A limping step from futility to sustainability

Every now and again I am hit by the futility of running. Sometimes the smallest things can set me off during a long run; someone runs past me, a driver honks at me or I see people sitting in the park enjoying the sunshine. It can really be anything. And as I am running, a feeling of udder despair suddenly comes over me – “Why are you doing this? What good is this run going to do to you? Why don’t you just stop. Yeah, just stop and go home”. (It’s all very “They shoot horses, don’t they” in my head during one of these attacks – in fact,  you could draw so many parallels between that and my long runs) I never do stop but I have to fight the feeling off like it was a blood sucking vampire trying to drain my life power. I know it is just my tired body using another ploy to protect itself – fingers in my ears, la la la.

Then there is the large scale futility – I run, run, run, run. I do hills, intervals, long runs and get myself fit. I feel on top of the world and unbeatable. My heart sings as my legs fly over the pavement. And then I get injured (I always do). And yet I run, run, run, run but instead of making me fitter it makes me poorly and puts me in pain. I am not the queen of the pavements anymore or a warrior of the asphalt jungle but a crippled weakling. I tell myself that I need my “mental health runs” or I will go crazy when I should really take a step back and look at what I am doing running with an injury because THAT is crazy.

I did my 22km run on Saturday and managed to twist my foot – just to add to the shin pain.. And as I was icing my foot my husband said something that I am sure he meant as a flippant fly-away comment – “maybe your body isn’t made to sustain the stresses of running”.
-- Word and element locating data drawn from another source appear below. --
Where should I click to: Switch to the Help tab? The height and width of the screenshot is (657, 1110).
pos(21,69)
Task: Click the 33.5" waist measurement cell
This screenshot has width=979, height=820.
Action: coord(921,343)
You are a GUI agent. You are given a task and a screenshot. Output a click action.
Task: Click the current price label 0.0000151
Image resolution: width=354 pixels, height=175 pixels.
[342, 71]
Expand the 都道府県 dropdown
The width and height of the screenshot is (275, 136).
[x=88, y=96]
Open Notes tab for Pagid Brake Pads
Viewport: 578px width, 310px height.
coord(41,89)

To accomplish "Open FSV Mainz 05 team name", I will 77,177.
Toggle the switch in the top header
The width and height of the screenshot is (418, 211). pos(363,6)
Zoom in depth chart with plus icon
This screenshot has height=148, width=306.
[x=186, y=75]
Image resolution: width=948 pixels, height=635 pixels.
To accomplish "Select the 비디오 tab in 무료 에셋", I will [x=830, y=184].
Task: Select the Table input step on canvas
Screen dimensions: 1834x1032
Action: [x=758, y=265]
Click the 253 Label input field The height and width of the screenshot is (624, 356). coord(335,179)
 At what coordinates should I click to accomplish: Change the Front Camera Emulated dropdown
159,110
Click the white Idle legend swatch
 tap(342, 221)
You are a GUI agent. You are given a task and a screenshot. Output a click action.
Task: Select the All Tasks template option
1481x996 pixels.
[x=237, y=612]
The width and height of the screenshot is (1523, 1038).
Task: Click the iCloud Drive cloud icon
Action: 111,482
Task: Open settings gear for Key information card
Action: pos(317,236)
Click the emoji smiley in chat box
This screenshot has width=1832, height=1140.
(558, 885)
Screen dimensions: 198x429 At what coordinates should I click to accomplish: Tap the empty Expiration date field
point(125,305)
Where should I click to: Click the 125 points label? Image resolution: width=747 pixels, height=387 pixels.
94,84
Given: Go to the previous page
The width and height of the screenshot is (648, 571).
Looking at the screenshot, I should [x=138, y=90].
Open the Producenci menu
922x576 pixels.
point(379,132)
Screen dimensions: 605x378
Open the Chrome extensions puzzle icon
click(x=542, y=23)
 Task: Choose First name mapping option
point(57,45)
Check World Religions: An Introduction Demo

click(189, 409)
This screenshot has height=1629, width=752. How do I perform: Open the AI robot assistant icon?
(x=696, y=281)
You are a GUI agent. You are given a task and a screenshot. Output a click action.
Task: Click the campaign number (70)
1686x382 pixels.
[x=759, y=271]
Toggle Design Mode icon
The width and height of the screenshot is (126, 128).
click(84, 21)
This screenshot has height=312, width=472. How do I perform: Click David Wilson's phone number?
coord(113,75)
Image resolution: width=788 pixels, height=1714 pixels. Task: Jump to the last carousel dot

(turning blue from held breath)

…”Don’t be stupid. Of course it is. Everybody’s body – every body – is. Mine is anyway. Definitely. I just need to learn to run properly as I am obviously doing something wrong.. Right?…”

…”Right?”..

The thing is, if I was reading someone else complaining about their running injuries and keeping on running anyway I would think they were stupid. And annoying. It is so obvious that all you need to do is take some time off to let your body heal – people keep telling you that so why won’t you listen?? I blame the runner’s mind – you train yourself to ignore the pain, to keep on going long after you wanted to stop. Your mind is your strongest weapon when you are doing a long run; the thing that pushes you on when you are falling over yourself with tiredness. So it’s not really that surprising that it becomes too hard to distinguish between the Weakling Mind and the Sensible Mind.  I refuse to believe my body isn’t made for running – I just need to retrain my mind to support it rather than to work against it. My body and my mind need to work as a team rather than competitors. I think that might be the winning formula to running that isn’t so futile. I think it is time to evolve.

evolve

2 thoughts on “A limping step from futility to sustainability

  1. Great post but sorry to hear about your ankle. You have put the runners mind so well into context. Running is a way of life, once started while things can make us question our running it’s never enough to make us stop. I think you are amazing with all your long runs… and fitting them into a busy life! I get a lot of encouragement to keep plodding on and increasing my distance from your posts especially considering the barriers of health and injury you’ve faced but kept running through.